[Opening The data section]

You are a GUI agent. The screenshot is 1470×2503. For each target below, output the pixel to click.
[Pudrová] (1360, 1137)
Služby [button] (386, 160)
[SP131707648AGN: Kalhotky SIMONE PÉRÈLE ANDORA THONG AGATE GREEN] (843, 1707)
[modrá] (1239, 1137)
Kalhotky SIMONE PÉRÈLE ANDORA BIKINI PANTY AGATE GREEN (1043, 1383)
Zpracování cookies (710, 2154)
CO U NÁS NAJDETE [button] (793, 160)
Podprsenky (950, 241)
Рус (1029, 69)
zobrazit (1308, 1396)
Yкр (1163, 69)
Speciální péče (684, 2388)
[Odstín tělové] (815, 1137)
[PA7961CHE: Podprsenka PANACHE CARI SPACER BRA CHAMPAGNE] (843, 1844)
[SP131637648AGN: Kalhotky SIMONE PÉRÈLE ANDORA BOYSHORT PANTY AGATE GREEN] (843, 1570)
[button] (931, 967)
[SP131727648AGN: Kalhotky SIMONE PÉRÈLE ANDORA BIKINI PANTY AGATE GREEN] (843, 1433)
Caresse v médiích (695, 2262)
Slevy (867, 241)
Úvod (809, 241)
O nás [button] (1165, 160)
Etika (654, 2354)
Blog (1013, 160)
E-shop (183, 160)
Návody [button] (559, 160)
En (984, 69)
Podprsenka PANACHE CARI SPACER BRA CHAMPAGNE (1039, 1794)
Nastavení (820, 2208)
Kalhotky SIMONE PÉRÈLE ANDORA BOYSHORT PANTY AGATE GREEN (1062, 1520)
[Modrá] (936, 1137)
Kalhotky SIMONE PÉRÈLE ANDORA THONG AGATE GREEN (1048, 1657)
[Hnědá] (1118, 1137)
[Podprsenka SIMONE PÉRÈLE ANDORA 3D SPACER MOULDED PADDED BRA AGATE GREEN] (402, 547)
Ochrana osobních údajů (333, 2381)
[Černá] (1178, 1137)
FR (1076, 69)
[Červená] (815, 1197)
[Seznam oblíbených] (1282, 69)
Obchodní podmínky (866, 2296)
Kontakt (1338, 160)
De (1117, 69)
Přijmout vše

[Closing The data section]

--- Task requirements ---
Check each line of the listing for "Podprsenka", and copy the ones that hold it.

--- Answer section ---
[PA7961CHE: Podprsenka PANACHE CARI SPACER BRA CHAMPAGNE] (843, 1844)
Podprsenka PANACHE CARI SPACER BRA CHAMPAGNE (1039, 1794)
[Podprsenka SIMONE PÉRÈLE ANDORA 3D SPACER MOULDED PADDED BRA AGATE GREEN] (402, 547)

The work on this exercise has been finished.